Oligoarticular juvenile idiopathic arthritis
- Thomas JA Lehman, MD
Thomas JA Lehman, MD
- Section Editor — Pediatric Rheumatology
- Professor of Clinical Pediatrics
- Cornell University Medical College
Oligoarticular juvenile idiopathic arthritis (JIA) (formerly called pauciarthritis or pauciarticular onset juvenile rheumatoid arthritis) is the subset of JIA that includes patients with involvement of fewer than five joints. It is the most common subgroup, constituting about 50 percent of cases of JIA (table 1). A proposed nomenclature divides this group into persistent oligoarticular JIA (no additional joint involvement after the first six months of illness) and extended oligoarticular JIA (involvement of four or less joints during the first six months of illness; additional joints are involved over time, resulting in more than four joints ultimately being affected). (See "Classification of juvenile arthritis".)
The clinical issues related to oligoarticular JIA are discussed in this review. Systemic JIA and polyarticular JIA are discussed separately. (See "Systemic juvenile idiopathic arthritis: Clinical manifestations and diagnosis" and "Polyarticular juvenile idiopathic arthritis: Clinical manifestations and diagnosis".)
Oligoarticular juvenile idiopathic arthritis (JIA) affects females more often than males, as does polyarticular disease. The peak incidence of oligoarticular JIA is in the second and third years. It is less common over 5 years of age and rarely begins after age 10. A child with large joint involvement beginning in the early teenage years most commonly has a spondyloarthropathy. The spondyloarthropathies are called "enthesitis-related arthritis", which is a distinct subset of juvenile idiopathic arthritis (JIA) in the new nomenclature. (See "Spondyloarthropathy in children".)
The typical child with oligoarticular JIA is a girl who is noticed to be limping without complaint. Often the family notices that the child "walks funny" in the morning, but after a little while seems fine. In many cases, the child has never complained of pain; the family seeks medical advice only because the knee is swollen. It is unusual for the family to be able to specify exactly when the illness started.

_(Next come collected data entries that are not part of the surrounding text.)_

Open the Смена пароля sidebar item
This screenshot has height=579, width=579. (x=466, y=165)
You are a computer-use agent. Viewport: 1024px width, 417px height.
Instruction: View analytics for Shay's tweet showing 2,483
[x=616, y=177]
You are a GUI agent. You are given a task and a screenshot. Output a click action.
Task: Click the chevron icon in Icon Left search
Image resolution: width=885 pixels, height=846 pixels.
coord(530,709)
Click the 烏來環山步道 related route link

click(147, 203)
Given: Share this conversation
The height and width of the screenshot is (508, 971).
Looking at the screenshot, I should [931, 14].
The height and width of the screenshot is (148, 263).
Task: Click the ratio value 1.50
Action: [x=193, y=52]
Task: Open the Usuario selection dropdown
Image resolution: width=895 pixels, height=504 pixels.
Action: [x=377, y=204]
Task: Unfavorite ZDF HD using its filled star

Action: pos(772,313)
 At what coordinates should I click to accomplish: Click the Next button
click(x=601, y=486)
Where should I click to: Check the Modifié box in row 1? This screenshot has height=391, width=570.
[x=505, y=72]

Oligoarticular JIA affects the large joints (knees, ankles, wrists, elbows), but virtually never begins in the hips. There are several other types of arthritis that may have oligoarticular onset in this age group, but are not juvenile rheumatoid arthritis (JRA). However, under the new nomenclature these conditions are covered under the classification of oligoarticular JIA. Systemic manifestations (other than uveitis) are characteristically absent. Thus, fever, rash, or other constitutional symptoms suggest a different diagnosis. (See 'Differential diagnosis' below.)